Но ей и Маррэйну еще было о чем поговорить. Их разделяла тысяча лет истории, и если они хотят это преодолеть, то им потребуется понимание. Совсем недавно она видела в нем много разных сторон: обаятельный, ироничный и флиртующий спутник; беспощадный и целеустремленный воин; печальный мужчина вне времени; лорд, предавший его повелителя...
Где же под этими масками скрывалась истина? Кто был настоящим?
И как ей лучше всего узнать это?
– Огонь. – тихо проговорил он. – Она была... Огонь.
Она ждала, когда он продолжит. Это было не слишком приятным – напоминание об огне, охватившем ее тело, кожу, превратившем половину ее лица в нынешнюю уродливую маску.
– Я, как про меня говорили, был Землей, и я могу понять – почему. Я всегда любил горы. Камень, надежность и мощь. В этом великое упорство, великая отвага.
Дераннимер... эх... да упокоят боги ее душу. Она была воздухом. Изящная, светлая и прекрасная. Касание ее руки было нежным, словно бриз по моей коже. Шепот на ее губах был песней ветра.
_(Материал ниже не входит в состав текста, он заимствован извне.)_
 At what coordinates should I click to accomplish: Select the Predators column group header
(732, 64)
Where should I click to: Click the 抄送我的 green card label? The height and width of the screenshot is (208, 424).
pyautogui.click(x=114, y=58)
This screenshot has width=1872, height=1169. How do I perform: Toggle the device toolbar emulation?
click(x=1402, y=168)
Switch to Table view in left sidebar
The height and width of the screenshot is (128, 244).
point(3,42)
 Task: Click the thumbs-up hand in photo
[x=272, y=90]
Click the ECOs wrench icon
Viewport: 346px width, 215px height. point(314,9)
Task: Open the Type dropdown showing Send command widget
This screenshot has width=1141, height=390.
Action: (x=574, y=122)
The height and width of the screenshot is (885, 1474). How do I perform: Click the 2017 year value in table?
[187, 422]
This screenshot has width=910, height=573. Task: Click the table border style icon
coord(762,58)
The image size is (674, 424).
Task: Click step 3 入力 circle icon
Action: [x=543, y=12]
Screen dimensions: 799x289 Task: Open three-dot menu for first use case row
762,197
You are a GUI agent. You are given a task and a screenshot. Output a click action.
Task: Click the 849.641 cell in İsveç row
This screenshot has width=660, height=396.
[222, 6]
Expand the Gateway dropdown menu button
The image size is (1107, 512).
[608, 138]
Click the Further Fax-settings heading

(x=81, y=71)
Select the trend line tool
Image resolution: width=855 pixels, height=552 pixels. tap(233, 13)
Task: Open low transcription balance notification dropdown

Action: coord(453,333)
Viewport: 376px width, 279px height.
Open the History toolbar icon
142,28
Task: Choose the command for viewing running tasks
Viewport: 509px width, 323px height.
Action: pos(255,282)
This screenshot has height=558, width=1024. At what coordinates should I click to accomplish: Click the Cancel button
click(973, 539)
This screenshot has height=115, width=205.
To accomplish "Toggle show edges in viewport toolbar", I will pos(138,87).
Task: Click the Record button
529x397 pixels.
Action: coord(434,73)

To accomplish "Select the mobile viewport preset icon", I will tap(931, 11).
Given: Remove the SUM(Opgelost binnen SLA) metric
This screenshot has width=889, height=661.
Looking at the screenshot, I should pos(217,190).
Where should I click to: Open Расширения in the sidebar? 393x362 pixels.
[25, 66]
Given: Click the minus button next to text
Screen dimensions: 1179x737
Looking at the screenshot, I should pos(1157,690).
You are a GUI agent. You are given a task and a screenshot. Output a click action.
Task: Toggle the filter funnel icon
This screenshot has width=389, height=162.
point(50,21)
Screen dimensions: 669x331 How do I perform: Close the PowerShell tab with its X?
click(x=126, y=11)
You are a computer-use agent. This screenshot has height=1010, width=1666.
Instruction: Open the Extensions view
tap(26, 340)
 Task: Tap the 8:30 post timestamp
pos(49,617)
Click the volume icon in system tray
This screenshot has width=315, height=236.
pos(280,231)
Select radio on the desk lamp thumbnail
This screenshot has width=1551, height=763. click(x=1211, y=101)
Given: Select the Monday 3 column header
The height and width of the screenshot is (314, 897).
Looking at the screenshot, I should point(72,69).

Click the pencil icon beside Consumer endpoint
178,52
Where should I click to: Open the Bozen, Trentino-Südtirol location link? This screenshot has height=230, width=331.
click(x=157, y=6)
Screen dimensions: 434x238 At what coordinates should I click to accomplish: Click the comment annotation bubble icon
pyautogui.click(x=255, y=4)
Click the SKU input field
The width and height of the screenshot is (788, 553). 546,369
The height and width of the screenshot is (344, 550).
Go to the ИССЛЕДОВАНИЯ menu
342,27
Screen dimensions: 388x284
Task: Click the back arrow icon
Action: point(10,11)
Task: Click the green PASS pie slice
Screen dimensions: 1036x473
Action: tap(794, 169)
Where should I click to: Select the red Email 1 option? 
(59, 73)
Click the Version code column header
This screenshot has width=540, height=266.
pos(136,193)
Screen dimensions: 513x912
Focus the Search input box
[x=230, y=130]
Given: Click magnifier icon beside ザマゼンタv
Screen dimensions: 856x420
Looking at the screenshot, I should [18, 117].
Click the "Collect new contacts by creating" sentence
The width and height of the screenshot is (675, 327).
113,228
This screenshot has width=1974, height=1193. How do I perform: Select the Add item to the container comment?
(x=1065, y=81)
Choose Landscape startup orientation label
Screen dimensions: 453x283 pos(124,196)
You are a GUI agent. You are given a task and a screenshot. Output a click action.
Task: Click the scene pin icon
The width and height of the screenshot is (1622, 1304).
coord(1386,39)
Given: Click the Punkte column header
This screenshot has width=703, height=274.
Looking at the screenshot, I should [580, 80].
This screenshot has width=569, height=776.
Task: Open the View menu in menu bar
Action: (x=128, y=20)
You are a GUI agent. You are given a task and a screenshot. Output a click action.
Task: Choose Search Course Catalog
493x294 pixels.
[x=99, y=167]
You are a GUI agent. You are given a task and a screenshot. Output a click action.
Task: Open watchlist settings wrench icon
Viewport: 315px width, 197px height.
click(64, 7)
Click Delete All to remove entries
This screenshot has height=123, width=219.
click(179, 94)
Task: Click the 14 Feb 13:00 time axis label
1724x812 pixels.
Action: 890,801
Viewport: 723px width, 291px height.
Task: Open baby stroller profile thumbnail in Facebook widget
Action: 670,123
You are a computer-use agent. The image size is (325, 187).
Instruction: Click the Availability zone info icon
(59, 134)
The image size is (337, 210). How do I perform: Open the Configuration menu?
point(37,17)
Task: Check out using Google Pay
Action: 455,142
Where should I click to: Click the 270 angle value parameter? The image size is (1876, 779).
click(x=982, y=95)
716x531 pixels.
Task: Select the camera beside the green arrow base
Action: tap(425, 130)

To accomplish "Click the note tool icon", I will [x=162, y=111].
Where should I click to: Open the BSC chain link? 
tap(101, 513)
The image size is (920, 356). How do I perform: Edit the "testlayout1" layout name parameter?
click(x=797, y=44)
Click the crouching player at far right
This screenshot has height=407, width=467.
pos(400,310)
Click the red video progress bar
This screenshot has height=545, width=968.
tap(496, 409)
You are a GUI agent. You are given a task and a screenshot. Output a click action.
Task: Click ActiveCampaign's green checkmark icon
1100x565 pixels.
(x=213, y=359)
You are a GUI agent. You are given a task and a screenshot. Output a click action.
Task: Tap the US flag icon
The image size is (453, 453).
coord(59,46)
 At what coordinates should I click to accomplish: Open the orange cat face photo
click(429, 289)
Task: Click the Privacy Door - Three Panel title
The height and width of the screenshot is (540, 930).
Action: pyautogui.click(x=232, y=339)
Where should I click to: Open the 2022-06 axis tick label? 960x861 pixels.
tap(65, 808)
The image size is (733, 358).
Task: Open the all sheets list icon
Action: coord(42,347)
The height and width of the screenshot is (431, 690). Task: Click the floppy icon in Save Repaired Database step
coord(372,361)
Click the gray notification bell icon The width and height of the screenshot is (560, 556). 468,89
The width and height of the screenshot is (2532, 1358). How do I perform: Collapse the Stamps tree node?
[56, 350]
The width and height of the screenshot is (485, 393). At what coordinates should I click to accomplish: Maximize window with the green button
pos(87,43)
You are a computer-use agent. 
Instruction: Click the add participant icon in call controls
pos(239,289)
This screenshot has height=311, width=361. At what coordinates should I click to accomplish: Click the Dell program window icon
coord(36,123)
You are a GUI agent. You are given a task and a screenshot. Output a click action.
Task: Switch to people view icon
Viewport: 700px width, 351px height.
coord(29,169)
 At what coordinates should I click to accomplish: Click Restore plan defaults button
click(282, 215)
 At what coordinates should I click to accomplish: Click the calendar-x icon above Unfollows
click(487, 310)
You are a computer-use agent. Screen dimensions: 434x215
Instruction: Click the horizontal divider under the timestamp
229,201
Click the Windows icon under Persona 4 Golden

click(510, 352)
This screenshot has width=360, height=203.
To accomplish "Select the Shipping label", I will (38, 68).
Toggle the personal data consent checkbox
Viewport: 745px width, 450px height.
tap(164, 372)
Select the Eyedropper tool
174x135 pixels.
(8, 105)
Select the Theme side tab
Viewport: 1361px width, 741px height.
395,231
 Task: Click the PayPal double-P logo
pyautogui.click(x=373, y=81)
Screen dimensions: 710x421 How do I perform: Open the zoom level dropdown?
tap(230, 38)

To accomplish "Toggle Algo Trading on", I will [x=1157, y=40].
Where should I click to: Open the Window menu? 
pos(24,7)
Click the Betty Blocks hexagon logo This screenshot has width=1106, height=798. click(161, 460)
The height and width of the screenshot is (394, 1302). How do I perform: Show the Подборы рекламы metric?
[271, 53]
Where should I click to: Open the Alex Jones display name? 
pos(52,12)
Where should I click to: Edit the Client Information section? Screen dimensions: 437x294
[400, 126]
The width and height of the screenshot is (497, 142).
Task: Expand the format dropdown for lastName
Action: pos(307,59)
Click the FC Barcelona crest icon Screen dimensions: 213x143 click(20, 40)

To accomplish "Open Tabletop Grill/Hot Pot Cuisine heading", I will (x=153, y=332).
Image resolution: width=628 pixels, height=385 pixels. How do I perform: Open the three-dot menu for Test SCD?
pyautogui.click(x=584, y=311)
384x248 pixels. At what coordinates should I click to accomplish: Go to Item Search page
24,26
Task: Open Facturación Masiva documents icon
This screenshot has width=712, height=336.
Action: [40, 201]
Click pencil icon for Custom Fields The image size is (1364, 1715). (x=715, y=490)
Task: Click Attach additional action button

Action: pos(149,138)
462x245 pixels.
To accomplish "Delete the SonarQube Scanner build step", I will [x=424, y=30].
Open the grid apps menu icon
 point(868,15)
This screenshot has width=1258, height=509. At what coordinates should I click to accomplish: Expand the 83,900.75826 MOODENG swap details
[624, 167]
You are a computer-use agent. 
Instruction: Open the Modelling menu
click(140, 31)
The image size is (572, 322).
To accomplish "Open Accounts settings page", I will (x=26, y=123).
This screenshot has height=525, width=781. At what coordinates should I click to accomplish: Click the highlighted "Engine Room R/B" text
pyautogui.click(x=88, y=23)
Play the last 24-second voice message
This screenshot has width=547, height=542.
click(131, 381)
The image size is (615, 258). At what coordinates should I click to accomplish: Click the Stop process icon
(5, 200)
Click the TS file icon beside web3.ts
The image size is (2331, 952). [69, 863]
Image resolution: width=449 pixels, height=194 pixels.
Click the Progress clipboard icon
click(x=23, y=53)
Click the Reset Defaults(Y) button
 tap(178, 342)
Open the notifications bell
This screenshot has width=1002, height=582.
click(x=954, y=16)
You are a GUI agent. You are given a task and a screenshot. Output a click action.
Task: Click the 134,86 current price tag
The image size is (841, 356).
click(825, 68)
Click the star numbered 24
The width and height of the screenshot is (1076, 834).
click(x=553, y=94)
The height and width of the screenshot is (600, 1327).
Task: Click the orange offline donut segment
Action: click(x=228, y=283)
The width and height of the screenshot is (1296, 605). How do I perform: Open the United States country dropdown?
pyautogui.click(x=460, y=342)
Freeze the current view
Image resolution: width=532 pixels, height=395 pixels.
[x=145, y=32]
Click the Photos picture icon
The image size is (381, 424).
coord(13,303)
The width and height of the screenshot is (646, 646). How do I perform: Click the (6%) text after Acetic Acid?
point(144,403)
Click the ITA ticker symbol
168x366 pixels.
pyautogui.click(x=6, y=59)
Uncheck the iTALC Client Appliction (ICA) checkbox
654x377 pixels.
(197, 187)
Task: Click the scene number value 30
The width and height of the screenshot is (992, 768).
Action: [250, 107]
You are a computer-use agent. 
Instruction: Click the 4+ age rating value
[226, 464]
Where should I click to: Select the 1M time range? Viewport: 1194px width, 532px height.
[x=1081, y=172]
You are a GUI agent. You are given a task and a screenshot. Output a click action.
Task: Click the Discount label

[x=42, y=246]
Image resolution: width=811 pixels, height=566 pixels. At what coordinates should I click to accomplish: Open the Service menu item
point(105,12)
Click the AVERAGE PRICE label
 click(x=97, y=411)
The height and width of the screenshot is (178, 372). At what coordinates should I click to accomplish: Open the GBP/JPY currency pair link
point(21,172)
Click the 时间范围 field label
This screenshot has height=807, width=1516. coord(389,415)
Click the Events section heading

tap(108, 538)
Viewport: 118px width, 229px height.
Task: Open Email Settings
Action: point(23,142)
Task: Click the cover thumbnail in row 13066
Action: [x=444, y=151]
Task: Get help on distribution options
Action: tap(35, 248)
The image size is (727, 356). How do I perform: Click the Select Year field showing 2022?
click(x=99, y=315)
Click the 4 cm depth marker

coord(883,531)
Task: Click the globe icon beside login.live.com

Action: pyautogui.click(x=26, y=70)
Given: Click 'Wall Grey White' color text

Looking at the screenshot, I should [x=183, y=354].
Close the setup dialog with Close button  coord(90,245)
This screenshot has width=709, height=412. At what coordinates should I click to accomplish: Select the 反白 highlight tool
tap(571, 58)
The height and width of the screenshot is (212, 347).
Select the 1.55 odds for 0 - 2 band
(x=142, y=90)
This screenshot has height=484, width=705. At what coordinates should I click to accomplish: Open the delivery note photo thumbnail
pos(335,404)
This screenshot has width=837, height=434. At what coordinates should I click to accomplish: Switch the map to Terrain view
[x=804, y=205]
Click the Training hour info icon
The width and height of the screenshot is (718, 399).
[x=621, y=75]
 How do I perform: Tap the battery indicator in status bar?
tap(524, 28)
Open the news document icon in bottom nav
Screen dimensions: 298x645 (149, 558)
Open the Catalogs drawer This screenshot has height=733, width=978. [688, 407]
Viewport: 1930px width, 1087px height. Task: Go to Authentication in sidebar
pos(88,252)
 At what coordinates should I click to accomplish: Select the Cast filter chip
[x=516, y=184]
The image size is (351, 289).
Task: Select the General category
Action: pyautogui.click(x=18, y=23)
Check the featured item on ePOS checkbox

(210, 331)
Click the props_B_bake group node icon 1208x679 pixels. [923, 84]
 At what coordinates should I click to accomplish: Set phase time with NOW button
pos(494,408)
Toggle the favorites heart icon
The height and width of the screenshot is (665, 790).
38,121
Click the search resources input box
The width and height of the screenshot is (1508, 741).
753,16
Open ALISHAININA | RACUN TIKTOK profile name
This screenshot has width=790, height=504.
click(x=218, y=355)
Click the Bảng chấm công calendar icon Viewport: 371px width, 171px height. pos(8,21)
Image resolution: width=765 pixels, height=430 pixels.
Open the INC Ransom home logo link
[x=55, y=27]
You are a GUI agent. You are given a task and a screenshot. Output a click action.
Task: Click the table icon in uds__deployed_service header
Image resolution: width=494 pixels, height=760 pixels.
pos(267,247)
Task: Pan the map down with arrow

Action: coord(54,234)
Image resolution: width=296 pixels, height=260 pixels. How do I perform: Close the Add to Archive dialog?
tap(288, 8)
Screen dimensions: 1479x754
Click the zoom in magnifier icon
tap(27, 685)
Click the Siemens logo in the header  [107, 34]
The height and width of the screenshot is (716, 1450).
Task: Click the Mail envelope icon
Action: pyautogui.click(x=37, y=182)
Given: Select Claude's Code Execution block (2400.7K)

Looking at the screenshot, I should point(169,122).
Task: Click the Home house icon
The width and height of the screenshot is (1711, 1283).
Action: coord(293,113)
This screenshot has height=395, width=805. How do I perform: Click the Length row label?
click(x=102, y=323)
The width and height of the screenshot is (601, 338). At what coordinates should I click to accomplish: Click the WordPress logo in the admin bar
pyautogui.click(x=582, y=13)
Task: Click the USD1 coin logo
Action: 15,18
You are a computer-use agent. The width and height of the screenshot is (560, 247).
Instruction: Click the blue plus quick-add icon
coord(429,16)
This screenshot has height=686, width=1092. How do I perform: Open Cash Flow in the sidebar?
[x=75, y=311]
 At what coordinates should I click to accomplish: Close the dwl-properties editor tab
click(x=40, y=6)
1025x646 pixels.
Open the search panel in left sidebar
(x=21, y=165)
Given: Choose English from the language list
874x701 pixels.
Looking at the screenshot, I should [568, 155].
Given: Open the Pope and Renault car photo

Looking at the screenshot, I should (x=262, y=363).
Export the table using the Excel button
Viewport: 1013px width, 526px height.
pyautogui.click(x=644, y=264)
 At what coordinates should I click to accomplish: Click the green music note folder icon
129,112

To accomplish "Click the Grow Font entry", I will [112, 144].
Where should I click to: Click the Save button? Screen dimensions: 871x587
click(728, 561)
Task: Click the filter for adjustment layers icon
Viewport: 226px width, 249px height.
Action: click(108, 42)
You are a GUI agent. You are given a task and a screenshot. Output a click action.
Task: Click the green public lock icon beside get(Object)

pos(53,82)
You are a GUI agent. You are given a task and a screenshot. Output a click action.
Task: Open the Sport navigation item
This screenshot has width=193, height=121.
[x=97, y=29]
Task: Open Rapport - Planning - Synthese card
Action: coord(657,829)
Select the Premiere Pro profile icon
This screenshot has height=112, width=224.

Он помолчал, и Тиривайл почувствовала, как ей овладевает иррациональная ревность. Дераннимер была мертва уже тысячу лет, и она предпочла Маррэйну другого; но слышать как он это говорит, слышать его, говорящим словно поэт, а не расчетливый прагматик – это было...
Это было частью того, кем он был.
– Парлонн... – продолжал он. – Его звали Огнем, и это я понимаю, но, если на то пошло, я всегда видел в нем Воду. И он, думаю, считал так же. Холодный, когда он этого хотел, бешеный, когда приходил в ярость. Движение, мощь и бездонные глубины. Он был рожден в огне и умер в нем же – почти – но я считаю, что выбирай мы символы стихий – он был бы Водой, а не Огнем.
– Беревайн, разумеется, не знала остальных. Она видела их только раз, но она всегда жила рядом со мной. Она была Огнем.
Когда она умерла, был ливень. Проливные дожди обычны у Широхиды; тяжелые, хлесткие стрелы изо льда и воды, что впиваются в кожу. Широхида была суровым краем, рождавшим суровых воинов и мы никогда не искали мира. Я много раз нес стражу на каменных стенах под дождем, не видя ничего дальше своего носа.
Был ливень, и дождь смешивался с ее кровью. Она была темной и...
Это была темная ночь. Она была со мной, всего за несколько часов до того, как она умерла. Мы занимались любовью, а потом она резко напомнила мне о моих слабостях. Она это сделала не нарочно. В ней было не так уж много жестокости, если речь шла не о наших врагах, но она заставляла меня думать. Она сталкивала меня с тем, чего я не желал видеть.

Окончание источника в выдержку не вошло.